* **Recorded information**:
BEGIN
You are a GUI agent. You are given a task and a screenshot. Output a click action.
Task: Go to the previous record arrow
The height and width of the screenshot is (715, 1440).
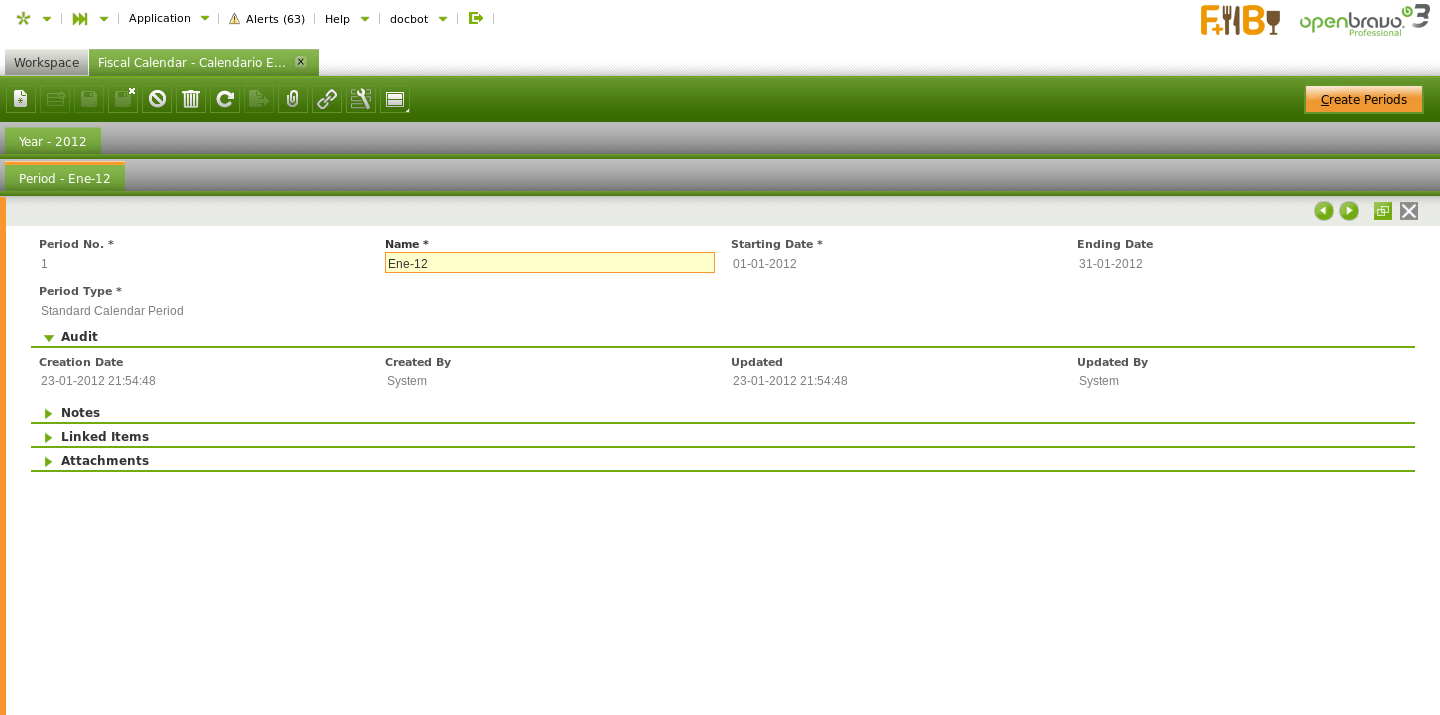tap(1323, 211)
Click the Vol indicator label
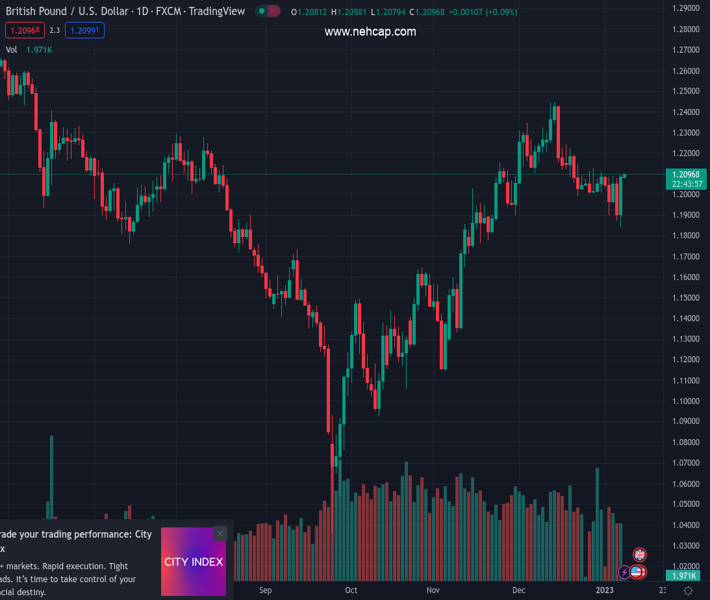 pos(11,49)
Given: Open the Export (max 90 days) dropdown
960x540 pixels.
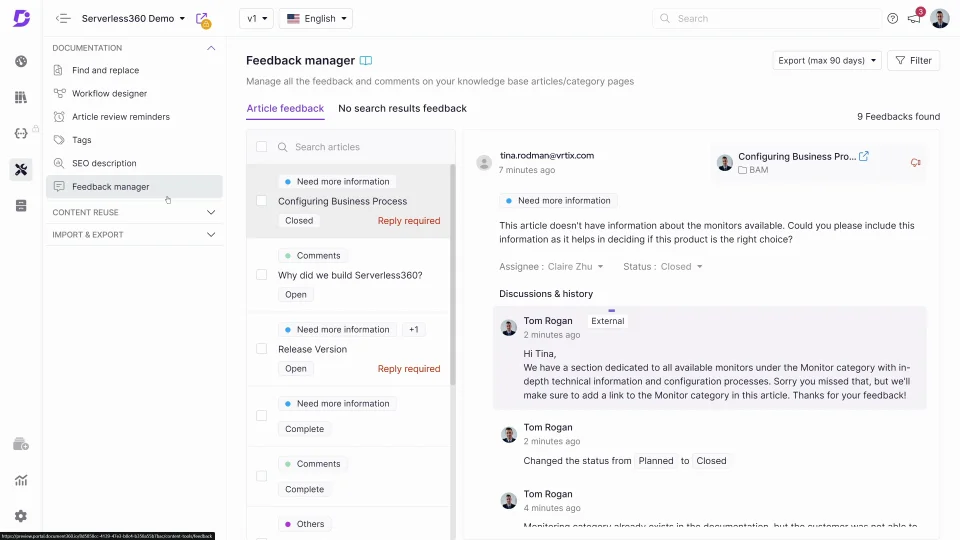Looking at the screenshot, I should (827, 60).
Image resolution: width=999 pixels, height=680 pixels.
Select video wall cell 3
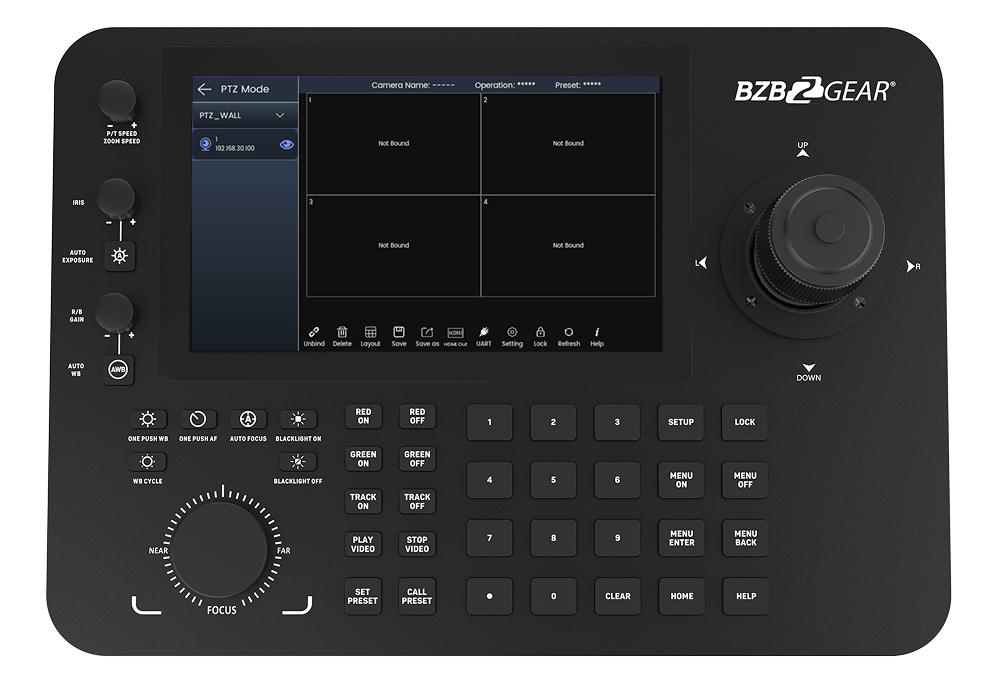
END
BEGIN
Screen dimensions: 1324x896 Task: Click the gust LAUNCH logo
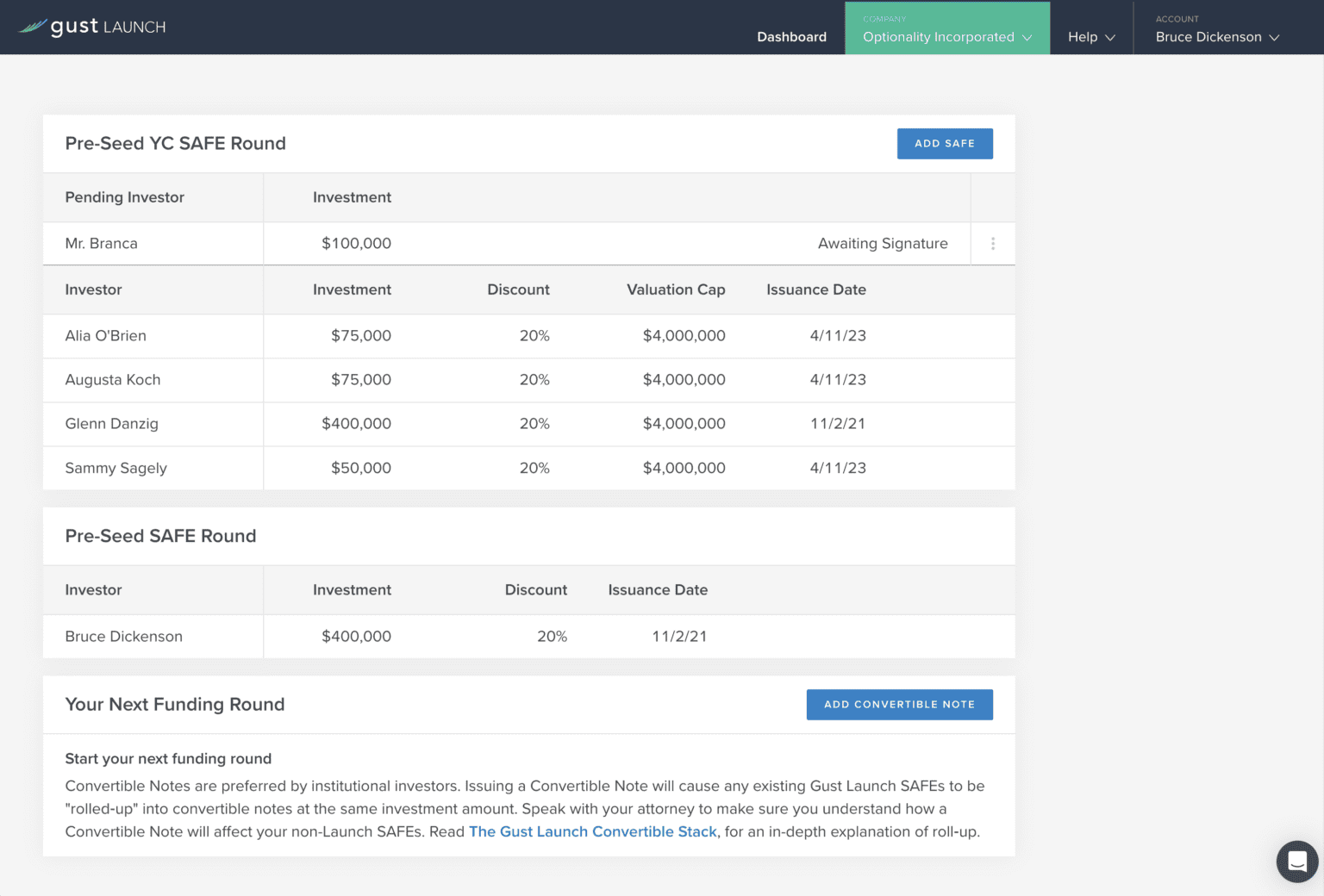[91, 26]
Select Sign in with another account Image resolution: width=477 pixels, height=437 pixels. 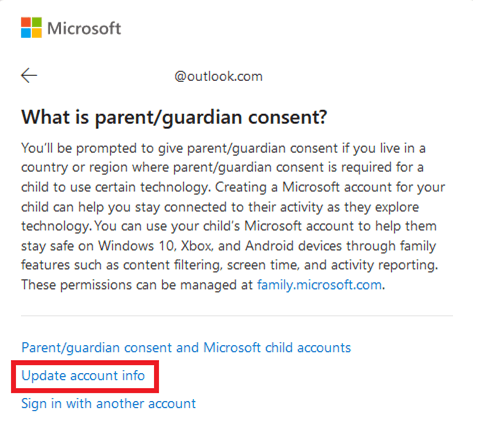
END
* **Prompt**: From the material above, output only the span of lines that starts at the one containing "Screen dimensions: 1324x896" and finishes at the one containing "Select Sign in", word for word and free of pictures.

* **Expected output**:
Screen dimensions: 1324x896 Task: Click the gust LAUNCH logo
[91, 26]
Select Sign in with another account Image resolution: width=477 pixels, height=437 pixels. 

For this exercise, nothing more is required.